These days, with the chaos in politics, it is no wonder that many people are showing a renewed interest in our history and the goals of our Founding Fathers some 240 years ago that define who we want to be today. Many residents seem surprised by the significant role our Long Island area played in the Revolutionary War and are delighted to learn about the Culper Spy Ring that was centered in Setauket and led by Benjamin Tallmadge, a resident. “TURN: Washington’s Spies,” the AMC cable series now in its fourth and final year, has done much to popularize the spy story, speaking to our past.
All of which serves to bring history to the fore. This is a good result because history is part of the glue that defines a community and strengthens its roots. Since we at the newspaper believe this, we run regular columns by local historians telling our history, and we have now just finished a full-length film, “One Life to Give,” as I have previously mentioned, about how the Culper Spy Ring started. Its premiere is scheduled for Sept. 17.
Now there is more good news to make us proud of the place in which we live. In a refreshing show of bipartisanship, two of our congressmen, Democrat Tom Suozzi of Glen Cove and Lee Zeldin, Republican of Shirley, have introduced legislation in the House to bestow upon the George Washington Spy Trail national historic status.
The spy trail is essentially Route 25A, the road that was used by the spies during the war to travel behind enemy lines between Long Island and New York City, gaining vital intelligence about the British and their troop movements and strategy. Long Island was an occupied territory, the breadbasket of food and supplies for the British, who were headquartered in New York City. All along the trail’s about 50-mile route was the high-wire danger for the spies of being discovered and hung. Indeed, the British trapped Nathan Hale, whose purported last words were about his one regret being that he had but one life to give for his country.
Washington well knew the enormous debt he owed to the spies, and to honor them he traveled in an elegant coach along the 25A route after the war in slow, celebratory fashion from Great Neck to Port Jefferson — then known as Drowned Meadow — staying at the inn owned by one of the spies, Austin Roe of Setauket.

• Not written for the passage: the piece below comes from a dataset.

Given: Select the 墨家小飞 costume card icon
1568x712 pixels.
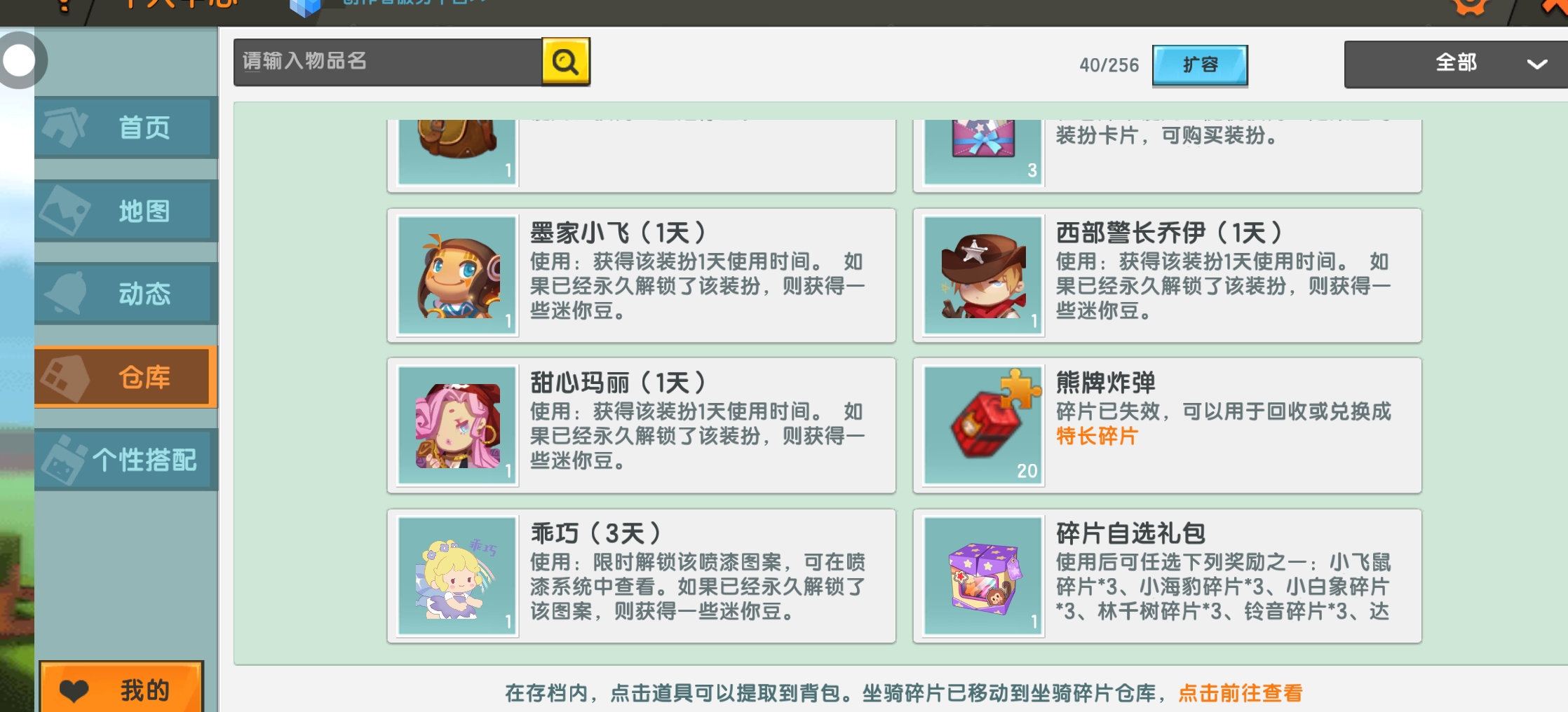Looking at the screenshot, I should click(x=457, y=275).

But at that time the purpose of his trip was known only to the tiny band of spies. Spies were then thought of as lowly deceivers by the people and not at all cloaked in the glamour of James Bond.
So these courageous, remarkable men — and women, like Anna Strong — took their secret to their graves for fear of being ostracized by their countrymen. And Washington kept their secret. Only in the middle of the last century were papers discovered by historians that revealed the bravery of the Culper Spies. Today, there are original letters written by Washington to the spies, with an addition on one by Benjamin Tallmadge, that can be viewed at the library of Stony Brook University. They were bought by Old Field resident Henry Laufer and donated to the university for that purpose.
The spy trail is the result of an intense effort over some 20 years by Gloria Rocchio of Stony Brook and the North Shore Promotion Alliance to bring awareness of this historic road and its role in American history. A total of 26 signs, which they secured and installed, depict Washington’s coach and line his route.
A national historic designation, under the auspices of the National Park Service, would not only honor these heroes but also perhaps bring federal grant money, and not insignificantly promote tourism to help our economy.
So the Culper Spies live on and continue to serve.